My students are seated on the carpet ready for our reading lesson.
"I want to warm up your brains by doing some Phoneme Segmentation of our word families. Would you get your sounding arm ready? Remember we are going to tap our sounding arm every time we say a sound. Ready? Tell me all the sounds in man, /m/, /a/, /n/. Good."
Our district uses the DIBELS assessment for reading skills. PSF is one of the assessments. I have taught my students to use their sounding arm to touch each time they say a sound. I found my students will separate the individual sounds in a word better and faster when the motion is added to the sounds said. We review a few words and then go to our tables.
"Now that we are warmed up and can say all the sounds in a word, I want you to put a letter to the sound you are saying. I will show you on the document camera. You will all have this template of the Elkonin boxes and a pile of letters. See my template and letters? If I say the word man, what are the sounds again? /m/, /a/, /n/. What was the first sound? /m/, what letter makes that sound? Yes, the "m". So I will put the letter "m" on the first box. What is the second sound? /a/? What letter makes that sound? The letter "a". I will put the letter "a" in the second box. What is the last sound in the word man? /n/. What letter says that sound? The letter "n". I will put the letter "n" on the last box. All our boxes are filled. I will put my finger under the letters and say the sounds of the letters as my finger moves under all the boxes. Say the sounds with me. mmmmmmmaaaaaaannnnnn. Say it fast, man. What is the word? Man. That was fun! Did you see what you just did? First you spelled the word then you read the word. WOW! You are so smart. Now let's tip toe to our tables quietly and you can play the game."

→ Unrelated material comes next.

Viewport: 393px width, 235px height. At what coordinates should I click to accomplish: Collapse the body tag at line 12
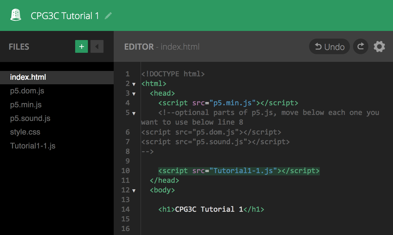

Once my students are seated at their tables and all have their Elkonin boxes and letters I begin the lesson.
"I call this game; Pick, Place, Point & Read.
"I want you to take all your letters out of the little baggie and turn them over so you can see all the letters. Put your Elkonin boxes right in front of you. This particular set of letters reviews the at, ap & an word families. I will say a word and we will say all the sounds together. If I say the word "cat", what sound do you would hear first /c/. What letter make that sound? Yes, it is a "c". PICK the "c" and PLACE it on the first box. What is the second sound in the word, /a/. What letter makes that sound? Yes, it is an"A". PICK, the A and PLACE it on the second box. What is the third sound, /t/. What letter makes that sound? They would say, "t". PICK the T, and PLACE it on the third box. Take your reading finger and POINT and touch each letter as you READ the word. First we just bump the sounds, saying them by themselves, /c/, /a/, /t/. Slide your finger along the arrow under the boxes and stretch the sounds smoothly together. We smooth the sounds faster, what word? CAT! Yes, you just spelled the word by saying the sounds and the read the words by saying the sounds again. You are readers now!"
We repeat the process with each student using there own letters and elkonin boxes. We do as many words from the an, at & ap word family that there is time for. This first lesson takes longer to do. Each time we do it they get faster.
It is important that my students know the letter name and letter relationship in order to read and write. This activity helps them put the knowledge of letters and sounds together to help them accomplish the reading and writing. Knowing the sounds of letters helps them read the word and knowing the letter name helps them write the words. Using the Elkonin boxes are very helpful in this activity.
As an extension I have them write the word changing the game to; PICK, PLACE, POINT, READ, WRITE.
I place this in a small group reading station when I feel they can do this independantly.